DATA SHOWN>
—————

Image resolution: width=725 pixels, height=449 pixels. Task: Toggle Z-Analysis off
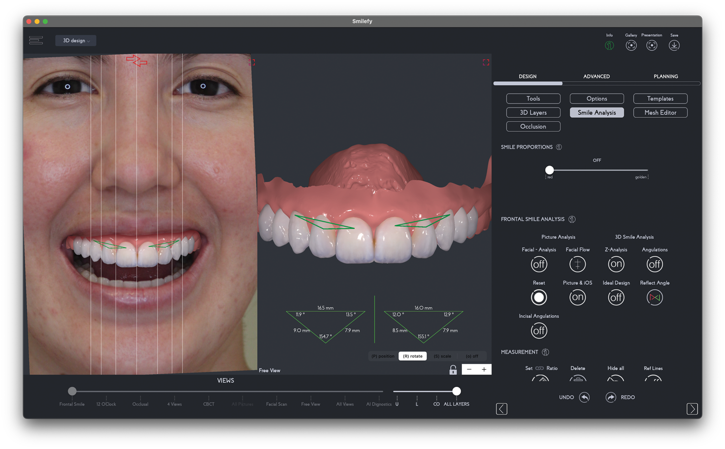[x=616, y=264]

—————

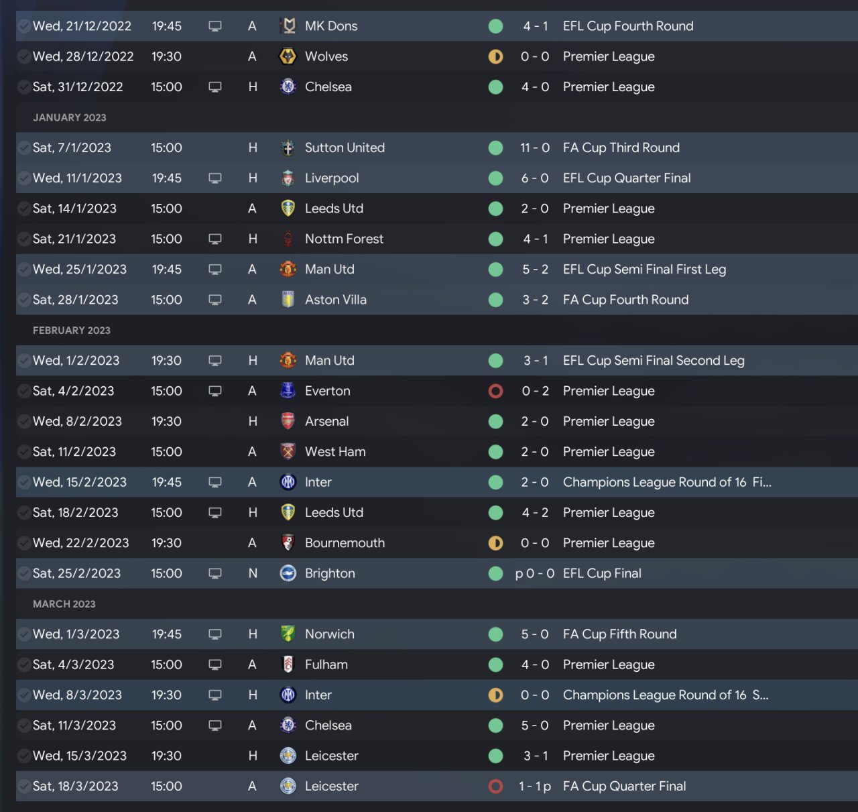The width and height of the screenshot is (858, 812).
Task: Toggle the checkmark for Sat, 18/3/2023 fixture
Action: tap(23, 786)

—————

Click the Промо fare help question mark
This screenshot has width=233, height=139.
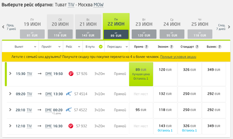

—————

TASK BRIEF> Return the entries word for word, from the line with "Image resolution: width=725" up to and including the line with "[x=616, y=264]". Leave the pictures out.

TASK RESULT>
Image resolution: width=725 pixels, height=449 pixels. Task: Toggle Z-Analysis off
[x=616, y=264]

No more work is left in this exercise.